▸ **Text segment**:
Michigan State Spartans guard Jaden Akins (3) defends Northwestern Wildcats guard Boo Buie (0) during the first half at Welsh-Ryan Arena in Evanston, Illinois, on Sunday, Jan. 7, 2024.
Michigan State Spartans guard Jaden Akins (3) defends Northwestern Wildcats guard Boo Buie (0) during the first half at Welsh-Ryan Arena in Evanston, Illinois, on Sunday, Jan. 7, 2024.

1. At Northwestern, MSU shows it's not as tough and savvy as it showed at home

EVANSTON, Ill. – Michigan State has played some terrific basketball over the past month. Truly turned its season. But if the Spartans want more than a fourth-place Big Ten finish and a 6 or 7 seed in the NCAA tournament, they’ll have to play with more grit, focus and savvy on the road in the Big Ten over the next two months than they did Sunday night at Northwestern.

MSU played a good schedule though the first two months of the season. The Spartans did not play in many tough environments. Just one — at Nebraska, a 77-70 loss, when they had some of the same problems as Sunday night.

I don’t think MSU’s recent spell on its home court (or in Detroit) lied about who MSU can be. But the harshest truths are on the road — where momentum can be a bear, where the crowd cheers your failings, where the opponent’s shooters are most comfortable, where the whistle tends to be less kind, where inconsistencies become weaknesses and weaknesses (like defensive rebounding) become a problem.

The NCAA tournament is played on neutral courts. But the teams that are given good seeds and favorable postseason paths are tough enough to win on the road. And Big Ten championships are won by teams that win at least half of their conference road games.

▸ **Data shown**:
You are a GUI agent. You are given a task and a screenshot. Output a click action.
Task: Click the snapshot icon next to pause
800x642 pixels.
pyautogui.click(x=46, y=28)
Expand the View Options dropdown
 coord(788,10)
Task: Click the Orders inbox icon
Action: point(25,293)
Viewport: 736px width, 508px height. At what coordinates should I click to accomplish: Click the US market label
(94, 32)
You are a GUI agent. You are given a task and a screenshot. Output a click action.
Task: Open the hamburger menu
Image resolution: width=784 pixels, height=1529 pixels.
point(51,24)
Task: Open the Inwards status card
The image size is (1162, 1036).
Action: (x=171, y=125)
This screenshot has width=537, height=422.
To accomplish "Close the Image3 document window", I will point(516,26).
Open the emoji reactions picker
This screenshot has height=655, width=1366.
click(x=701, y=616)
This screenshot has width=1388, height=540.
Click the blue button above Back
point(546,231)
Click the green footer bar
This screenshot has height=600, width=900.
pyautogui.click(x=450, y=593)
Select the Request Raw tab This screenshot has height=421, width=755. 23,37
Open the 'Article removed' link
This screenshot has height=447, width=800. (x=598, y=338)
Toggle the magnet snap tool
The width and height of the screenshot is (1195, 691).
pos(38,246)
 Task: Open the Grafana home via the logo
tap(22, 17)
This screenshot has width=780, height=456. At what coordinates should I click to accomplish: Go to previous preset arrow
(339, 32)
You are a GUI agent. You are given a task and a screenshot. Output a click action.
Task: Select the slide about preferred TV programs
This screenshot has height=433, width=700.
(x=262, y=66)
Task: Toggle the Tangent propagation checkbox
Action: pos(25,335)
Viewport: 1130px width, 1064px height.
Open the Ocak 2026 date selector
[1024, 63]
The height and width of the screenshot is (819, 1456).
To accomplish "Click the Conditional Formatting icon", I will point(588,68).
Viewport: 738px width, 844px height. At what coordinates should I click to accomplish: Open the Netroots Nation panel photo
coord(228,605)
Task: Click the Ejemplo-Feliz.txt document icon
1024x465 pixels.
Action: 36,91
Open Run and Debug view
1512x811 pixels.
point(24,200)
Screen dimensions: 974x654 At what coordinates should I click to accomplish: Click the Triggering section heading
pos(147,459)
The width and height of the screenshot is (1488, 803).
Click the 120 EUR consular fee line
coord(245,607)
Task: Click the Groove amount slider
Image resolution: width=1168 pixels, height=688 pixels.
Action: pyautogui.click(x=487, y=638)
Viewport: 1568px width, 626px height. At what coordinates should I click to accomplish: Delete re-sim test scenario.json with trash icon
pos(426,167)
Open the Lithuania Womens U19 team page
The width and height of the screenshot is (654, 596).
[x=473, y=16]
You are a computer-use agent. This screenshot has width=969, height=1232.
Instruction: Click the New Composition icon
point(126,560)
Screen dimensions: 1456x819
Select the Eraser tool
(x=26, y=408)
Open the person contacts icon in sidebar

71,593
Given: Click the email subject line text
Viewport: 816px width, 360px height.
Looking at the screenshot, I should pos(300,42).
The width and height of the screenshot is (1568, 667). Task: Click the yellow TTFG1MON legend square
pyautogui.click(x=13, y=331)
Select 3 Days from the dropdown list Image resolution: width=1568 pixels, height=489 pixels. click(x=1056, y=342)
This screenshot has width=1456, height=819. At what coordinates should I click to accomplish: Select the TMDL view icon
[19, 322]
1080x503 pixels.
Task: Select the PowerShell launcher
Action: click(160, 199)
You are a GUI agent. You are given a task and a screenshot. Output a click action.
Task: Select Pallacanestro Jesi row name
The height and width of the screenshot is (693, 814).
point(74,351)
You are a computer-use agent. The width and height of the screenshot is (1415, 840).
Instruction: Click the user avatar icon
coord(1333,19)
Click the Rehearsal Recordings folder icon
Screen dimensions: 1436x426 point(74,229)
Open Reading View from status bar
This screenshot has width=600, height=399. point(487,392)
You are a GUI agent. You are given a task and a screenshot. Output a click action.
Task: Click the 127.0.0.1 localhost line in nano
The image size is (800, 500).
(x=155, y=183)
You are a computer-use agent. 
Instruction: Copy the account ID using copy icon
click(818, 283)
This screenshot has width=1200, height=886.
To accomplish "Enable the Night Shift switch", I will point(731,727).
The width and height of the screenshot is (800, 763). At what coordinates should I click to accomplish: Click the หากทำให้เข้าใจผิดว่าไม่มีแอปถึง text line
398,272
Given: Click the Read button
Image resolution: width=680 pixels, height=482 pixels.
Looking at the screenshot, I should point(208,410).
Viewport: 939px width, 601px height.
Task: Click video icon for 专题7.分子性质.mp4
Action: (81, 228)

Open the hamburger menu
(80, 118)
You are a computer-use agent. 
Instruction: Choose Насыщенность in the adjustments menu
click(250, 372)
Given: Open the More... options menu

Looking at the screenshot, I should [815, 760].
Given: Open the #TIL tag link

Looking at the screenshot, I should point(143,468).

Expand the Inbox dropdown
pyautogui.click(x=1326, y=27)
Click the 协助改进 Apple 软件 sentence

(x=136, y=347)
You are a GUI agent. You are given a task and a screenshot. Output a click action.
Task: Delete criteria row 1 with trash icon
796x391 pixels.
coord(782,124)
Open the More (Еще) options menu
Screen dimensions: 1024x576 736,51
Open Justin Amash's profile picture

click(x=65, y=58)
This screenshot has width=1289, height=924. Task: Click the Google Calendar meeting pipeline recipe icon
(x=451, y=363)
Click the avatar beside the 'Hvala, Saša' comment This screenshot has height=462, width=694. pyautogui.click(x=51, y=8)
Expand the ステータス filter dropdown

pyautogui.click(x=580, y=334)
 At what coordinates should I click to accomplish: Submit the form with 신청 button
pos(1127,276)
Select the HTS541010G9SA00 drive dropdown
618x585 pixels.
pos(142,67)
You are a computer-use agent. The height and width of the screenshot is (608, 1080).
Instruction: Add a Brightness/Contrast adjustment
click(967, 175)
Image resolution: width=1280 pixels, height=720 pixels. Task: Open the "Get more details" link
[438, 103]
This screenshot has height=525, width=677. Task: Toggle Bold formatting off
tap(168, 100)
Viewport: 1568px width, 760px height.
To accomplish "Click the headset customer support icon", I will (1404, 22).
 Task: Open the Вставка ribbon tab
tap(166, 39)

▸ **What you will do**:
1 - In the Michigan State column, write out the passage starting at "MSU played a" and ending at "become a problem.", swapping "home court" for "own floor".
2 - Turn the paragraph of the Michigan State column that begins "I don’t think MSU’s recent spell" into a short list that keeps its main points.
3 - Continue the Michigan State column from its last sentence.
The lines after the Michigan State column come from a separate source.

▸ **Task-by-task outputs**:
1 -
MSU played a good schedule though the first two months of the season. The Spartans did not play in many tough environments. Just one — at Nebraska, a 77-70 loss, when they had some of the same problems as Sunday night.

I don’t think MSU’s recent spell on its own floor (or in Detroit) lied about who MSU can be. But the harshest truths are on the road — where momentum can be a bear, where the crowd cheers your failings, where the opponent’s shooters are most comfortable, where the whistle tends to be less kind, where inconsistencies become weaknesses and weaknesses (like defensive rebounding) become a problem.

2 -
- The writer doesn't think MSU's recent play at home (or in Detroit) lied about who the team can be.
- The harshest truths come on the road, where:
  - momentum can be a bear
  - the crowd cheers your failings
  - the opponent's shooters are most comfortable
  - the whistle tends to be less kind
  - inconsistencies become weaknesses, and weaknesses (like defensive rebounding) become a problem

3 -
That said, Purdue lost at Northwestern. Its only loss of the season, albeit in overtime. James Madison, which started the season 14-0, lost its second conference road game, at Southern Miss, ranked No. 233 in Kenpom, because winning on the road in conference play, in any league, is hard. That’s something analytics fail to accurately measure, especially with good teams in smaller leagues.

MSU is a good team in a big league. Northwestern is a capable and seasoned opponent, with a backcourt that can get rolling. You’d better bring more than MSU did if you expect to leave a refurbished Welsh Ryan Arena — now also with a boisterous student section — with a road win.

You can’t have Malik Hall play the game he did — without a point or rebound and being replaced at one point in a critical juncture in the second half by Xavier Booker. Or for Tre Holloman to disappear for a half or so. Or, as a team, to give up eight offensive rebounds in the first half. Or to lose Northwestern’s outside shooters the way the Spartans did. All night, it looked like they were confused how to defend Northwestern’s actions offensively. The Wildcats made nine 3-pointers. It was a loud nine. Felt like more.

MSU will lose more Big Ten road games. They’ll probably get blitzed somewhere along the way.

This wasn’t a blitzing, though. This was MSU getting out-toughed and outplayed. This was MSU staring at some harsh truths about what they can also be when aren’t completely dialed in across the board, when their opponent slows them down, and when don't have their own fans to kick them into gear.

This was a bad night. MSU has to learn from it and make sure it's only that.

2. Reasons to think MSU will be fine and reasons to be concerned

To think how we feel tonight about MSU's basketball team is the way we'll feel the rest of this season is foolish. This team has already changed the vibe about them in dramatic fashion once this season — and did so with one fantastic performance against a good opponent (Baylor) in a friendly environment (Little Caesars Arena). American sports fans aren't built for the ebbs and flows of a college basketball season, where each game is replaced by another a few days later. Every game is mood-changing when it shouldn't be. This isn't football.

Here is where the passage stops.